◆ **AIM OF THE TASK**: Nothing in the records may be altered, and no picture may be included. Restate them in full.

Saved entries
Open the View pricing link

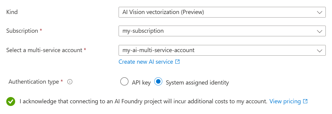[x=285, y=101]
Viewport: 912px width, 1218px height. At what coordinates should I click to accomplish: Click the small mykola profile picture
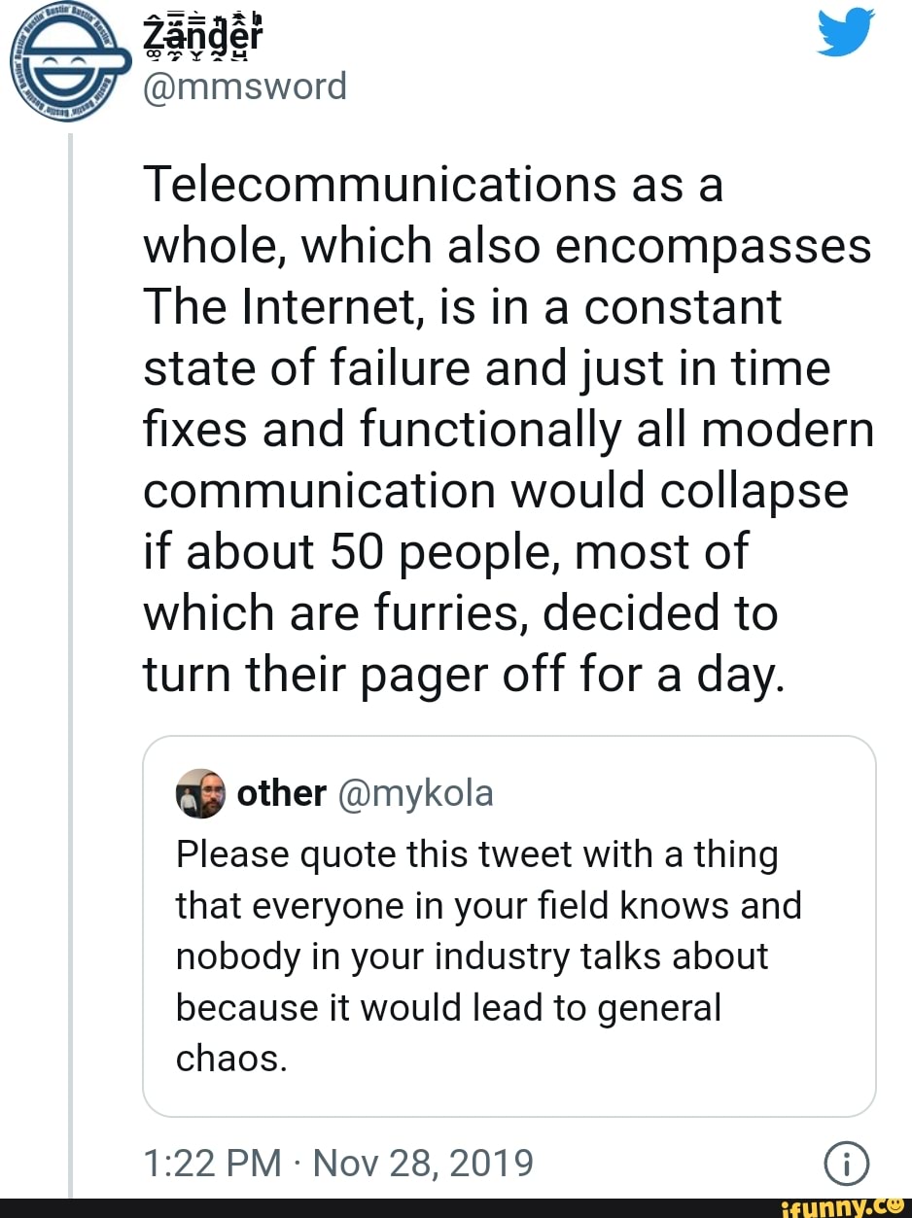click(200, 793)
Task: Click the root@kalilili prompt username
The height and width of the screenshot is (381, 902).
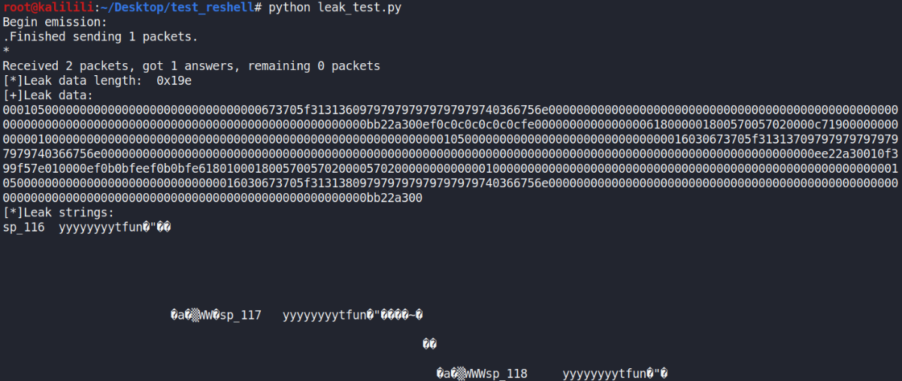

◆ **RESULT OF THIS EXERCISE**:
Open the View pricing link

[x=285, y=101]
Viewport: 912px width, 1218px height. At what coordinates should I click to accomplish: Click the small mykola profile picture
click(200, 793)
Task: Click the root@kalilili prompt username
The height and width of the screenshot is (381, 902).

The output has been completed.